Les anneaux d’or mythiques
Draupnir
Officiellement, Draupnir « Goutteur » est l’anneau magique d’Óðinn. Il a été forgé par deux frères nains. Óðinn le remit à son fils Baldr étendu sur son lit funéraire. Noter qu’en général, le père mourant donne à son héritier son anneau pour lui transmettre son pouvoir. L’inverse se produit ici. Baldr renvoie son anneau à Óðinn de l’Au-delà.
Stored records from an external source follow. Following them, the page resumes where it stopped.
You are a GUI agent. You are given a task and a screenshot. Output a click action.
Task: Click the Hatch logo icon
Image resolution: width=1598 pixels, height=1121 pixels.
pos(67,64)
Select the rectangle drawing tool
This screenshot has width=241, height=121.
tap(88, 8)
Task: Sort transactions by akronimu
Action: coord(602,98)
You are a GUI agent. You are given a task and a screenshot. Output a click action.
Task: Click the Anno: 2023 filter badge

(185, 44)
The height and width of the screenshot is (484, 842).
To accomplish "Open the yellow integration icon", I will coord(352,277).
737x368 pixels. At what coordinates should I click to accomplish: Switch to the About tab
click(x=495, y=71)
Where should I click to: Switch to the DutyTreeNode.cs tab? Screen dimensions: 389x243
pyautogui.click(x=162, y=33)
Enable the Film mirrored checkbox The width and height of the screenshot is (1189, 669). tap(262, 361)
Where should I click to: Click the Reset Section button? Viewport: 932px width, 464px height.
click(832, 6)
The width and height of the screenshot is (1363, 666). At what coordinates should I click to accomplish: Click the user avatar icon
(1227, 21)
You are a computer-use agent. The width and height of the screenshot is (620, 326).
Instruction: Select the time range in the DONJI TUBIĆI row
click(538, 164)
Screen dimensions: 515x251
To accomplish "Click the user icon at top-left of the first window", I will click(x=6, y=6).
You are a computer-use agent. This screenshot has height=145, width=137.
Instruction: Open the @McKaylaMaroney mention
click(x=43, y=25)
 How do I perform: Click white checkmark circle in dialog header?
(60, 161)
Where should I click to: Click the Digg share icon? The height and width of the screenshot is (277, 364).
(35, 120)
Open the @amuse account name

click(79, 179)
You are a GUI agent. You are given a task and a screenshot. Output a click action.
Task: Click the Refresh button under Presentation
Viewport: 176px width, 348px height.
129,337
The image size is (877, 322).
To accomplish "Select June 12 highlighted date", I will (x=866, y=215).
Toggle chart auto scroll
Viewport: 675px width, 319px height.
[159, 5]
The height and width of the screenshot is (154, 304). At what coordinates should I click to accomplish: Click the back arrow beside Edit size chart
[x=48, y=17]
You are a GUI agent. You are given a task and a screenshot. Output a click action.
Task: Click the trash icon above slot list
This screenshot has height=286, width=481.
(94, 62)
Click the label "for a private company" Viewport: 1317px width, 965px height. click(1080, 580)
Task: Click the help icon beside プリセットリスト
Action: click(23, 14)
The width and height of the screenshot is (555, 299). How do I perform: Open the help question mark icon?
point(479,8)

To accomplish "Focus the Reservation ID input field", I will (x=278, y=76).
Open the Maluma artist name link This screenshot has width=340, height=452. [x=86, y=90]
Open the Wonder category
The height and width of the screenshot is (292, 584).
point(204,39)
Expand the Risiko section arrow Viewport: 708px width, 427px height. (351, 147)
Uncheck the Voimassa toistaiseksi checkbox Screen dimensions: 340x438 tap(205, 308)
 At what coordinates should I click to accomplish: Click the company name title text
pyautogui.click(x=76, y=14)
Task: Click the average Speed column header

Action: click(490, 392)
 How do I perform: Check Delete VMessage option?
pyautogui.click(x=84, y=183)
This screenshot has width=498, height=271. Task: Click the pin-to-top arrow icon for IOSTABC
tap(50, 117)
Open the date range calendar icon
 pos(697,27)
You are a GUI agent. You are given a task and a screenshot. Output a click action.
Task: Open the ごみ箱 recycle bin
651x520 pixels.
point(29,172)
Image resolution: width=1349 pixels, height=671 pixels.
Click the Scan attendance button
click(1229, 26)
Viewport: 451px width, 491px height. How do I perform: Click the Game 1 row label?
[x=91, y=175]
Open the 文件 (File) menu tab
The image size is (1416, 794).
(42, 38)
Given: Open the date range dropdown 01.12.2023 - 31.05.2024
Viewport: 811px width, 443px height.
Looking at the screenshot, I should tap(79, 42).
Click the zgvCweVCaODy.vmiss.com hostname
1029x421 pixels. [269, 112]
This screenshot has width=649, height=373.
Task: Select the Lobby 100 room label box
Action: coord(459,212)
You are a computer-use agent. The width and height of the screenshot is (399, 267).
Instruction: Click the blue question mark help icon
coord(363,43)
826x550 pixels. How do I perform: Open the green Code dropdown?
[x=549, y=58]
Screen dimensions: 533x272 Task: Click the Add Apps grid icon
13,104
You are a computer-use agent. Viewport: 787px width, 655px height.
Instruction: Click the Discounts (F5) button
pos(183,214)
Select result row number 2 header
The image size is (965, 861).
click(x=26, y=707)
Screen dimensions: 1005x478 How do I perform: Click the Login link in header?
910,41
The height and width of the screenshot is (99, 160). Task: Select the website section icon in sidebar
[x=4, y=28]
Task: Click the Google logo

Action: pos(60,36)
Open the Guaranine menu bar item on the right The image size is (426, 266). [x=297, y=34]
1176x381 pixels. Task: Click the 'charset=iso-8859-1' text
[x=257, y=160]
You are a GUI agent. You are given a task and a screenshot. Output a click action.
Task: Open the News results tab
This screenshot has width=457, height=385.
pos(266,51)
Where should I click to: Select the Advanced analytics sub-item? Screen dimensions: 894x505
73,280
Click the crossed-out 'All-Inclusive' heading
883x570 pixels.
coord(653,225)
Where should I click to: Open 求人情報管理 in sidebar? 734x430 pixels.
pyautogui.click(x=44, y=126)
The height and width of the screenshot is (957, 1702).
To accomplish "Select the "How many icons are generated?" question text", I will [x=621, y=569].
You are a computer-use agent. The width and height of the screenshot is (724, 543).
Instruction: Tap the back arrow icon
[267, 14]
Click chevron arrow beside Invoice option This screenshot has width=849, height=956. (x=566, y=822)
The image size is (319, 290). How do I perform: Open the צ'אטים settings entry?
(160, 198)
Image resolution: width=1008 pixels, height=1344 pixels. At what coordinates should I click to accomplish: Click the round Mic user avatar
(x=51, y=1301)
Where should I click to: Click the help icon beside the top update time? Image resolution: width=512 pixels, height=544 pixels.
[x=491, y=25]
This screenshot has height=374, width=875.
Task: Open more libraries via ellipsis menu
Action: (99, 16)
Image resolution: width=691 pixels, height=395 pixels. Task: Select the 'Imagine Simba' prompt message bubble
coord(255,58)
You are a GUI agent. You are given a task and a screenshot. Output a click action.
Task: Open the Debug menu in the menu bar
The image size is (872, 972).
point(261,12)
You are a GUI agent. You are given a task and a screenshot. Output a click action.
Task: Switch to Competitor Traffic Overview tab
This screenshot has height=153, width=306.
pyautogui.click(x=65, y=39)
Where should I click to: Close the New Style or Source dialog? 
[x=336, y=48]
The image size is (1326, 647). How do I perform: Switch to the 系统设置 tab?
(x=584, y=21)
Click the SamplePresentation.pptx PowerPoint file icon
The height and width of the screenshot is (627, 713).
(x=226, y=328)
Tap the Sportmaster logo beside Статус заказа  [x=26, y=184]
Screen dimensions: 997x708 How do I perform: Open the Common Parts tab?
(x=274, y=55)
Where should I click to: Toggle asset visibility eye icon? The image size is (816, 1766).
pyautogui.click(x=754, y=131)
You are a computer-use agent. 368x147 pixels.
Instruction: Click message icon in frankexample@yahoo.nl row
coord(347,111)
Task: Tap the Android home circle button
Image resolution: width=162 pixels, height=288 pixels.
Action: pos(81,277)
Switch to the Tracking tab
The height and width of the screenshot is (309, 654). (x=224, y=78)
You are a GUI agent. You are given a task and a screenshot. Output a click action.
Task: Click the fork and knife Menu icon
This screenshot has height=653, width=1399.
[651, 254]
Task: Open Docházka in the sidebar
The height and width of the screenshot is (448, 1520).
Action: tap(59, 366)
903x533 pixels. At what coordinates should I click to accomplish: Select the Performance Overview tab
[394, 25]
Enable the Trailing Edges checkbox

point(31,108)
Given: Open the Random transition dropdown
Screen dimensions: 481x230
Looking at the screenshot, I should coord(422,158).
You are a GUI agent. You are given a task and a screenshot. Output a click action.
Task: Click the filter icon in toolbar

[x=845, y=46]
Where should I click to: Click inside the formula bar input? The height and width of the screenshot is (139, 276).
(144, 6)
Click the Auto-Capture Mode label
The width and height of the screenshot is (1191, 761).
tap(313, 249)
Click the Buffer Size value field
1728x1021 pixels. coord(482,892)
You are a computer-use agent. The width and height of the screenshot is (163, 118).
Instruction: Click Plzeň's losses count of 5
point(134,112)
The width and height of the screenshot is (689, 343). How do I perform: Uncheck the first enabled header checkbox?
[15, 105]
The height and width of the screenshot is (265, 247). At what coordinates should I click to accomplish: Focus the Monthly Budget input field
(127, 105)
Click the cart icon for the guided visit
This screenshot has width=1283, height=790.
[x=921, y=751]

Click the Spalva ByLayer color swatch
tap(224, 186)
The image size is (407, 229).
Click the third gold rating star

Baldr habitait la septième maison mythique (Grímnismál, str. 12). Draupnir fabrique automatiquement toutes les neuf nuits huit anneaux identiques à lui-même. Or, les trois nombres (sept, huit et neuf) rappellent les femmes-cygnes qui partagent sept ans de bonheur avec les alfes, avant d’avoir le mal de leur pays à la huitième, pour finalement partir à la neuvième. C’est, à ma connaissance, la seule fois que ces trois nombres sont réunis dans les mythes.
Andvaranautr
L’Andvaranautr « Cadeau-d’Andvari » est un anneau d’or. Il produisait toute la richesse (le fameux or du Rhin) du nain Andvari. Loki lui confisque son trésor. Andvari maudit alors or et anneau.
L’anneau est ensuite volé par le nain Fáfnir à son père qu’il a trucidé, mais son frère Reginn le lui dispute.
Andvari a été métamorphosé en brochet par une norne. Fáfnir se change en serpent pour protéger son or. Noter que les yeux de Völundr sont comparés à ceux d’un serpent par la reine (str. 17). Völundr forge l’épée que lui confisque le roi humain Níðuðr. De son côté, Reginn forge l’épée de son protégé, le héros humain Sigurðr. Celui-ci, bien-aimée d’une valkyrie, a une fille appelée Svanhildr (de svan « cygne »).
Les femmes-cygnes
Le prologue en prose affirme que les femmes-cygnes sont des valkyries. En principe, les valkyries sont des guerrières à cheval comparées à des corbeaux au service du dieu Óðinn.
Le corbeau charognard est un familier des champs de bataille. Le cygne aquatique et migrateur est plus en affinité avec les expéditions lointaines et saisonnières – vikings, en particulier. Et pourtant, la première mention d’une valkyrie l’associe ipso facto à un cygne.
Les trois femmes-cygnes sont Ölrún « Rune ou Secret-de-la-bière » (femme d’Egill) et les deux sœurs, Alvítr (femme de Völundr), et Svanhvítr « Blanc-Cygne » (femme de Slagviðr). Une ascendance royale (méridionale et franque) est donnée aux deux sœurs avec leur double nom guerrier d’Alvítr Hervör « Armée-avisée » et de Svanhvítr Hlaðguðr « Bandeau-de-guerre ». Ce sont les filles de Hlöðvér (alias Clovis). Ölrún « Rune ou Secret-de-la-bière » est la fille du César (Kjárr) de Valland « France ». Les trois filles sont donc sœurs car Clovis est roi des Francs ! Valland, littéralement « Terre-des-guerriers-occis » (francisé en Vallande) est un lieu de naissance idéal pour des valkyries « celles-qui-choisissent-les-guerriers-occis ».
Marier le forgeron Völundr à une femme-cygne filant le lin est propre aux mythes scandinaves. Personne ne sait où Völundr a atterri, mais il est possible qu’il se soit posé en Ásgarðr, chez les dieux célestes. Qu’il ait changé d’identité est dans l’ordre des choses mythiques, qui adorent brouiller les pistes. C’est que la mythologie nordique constitue un ensemble dynamique d’un monde en mouvement perpétuel.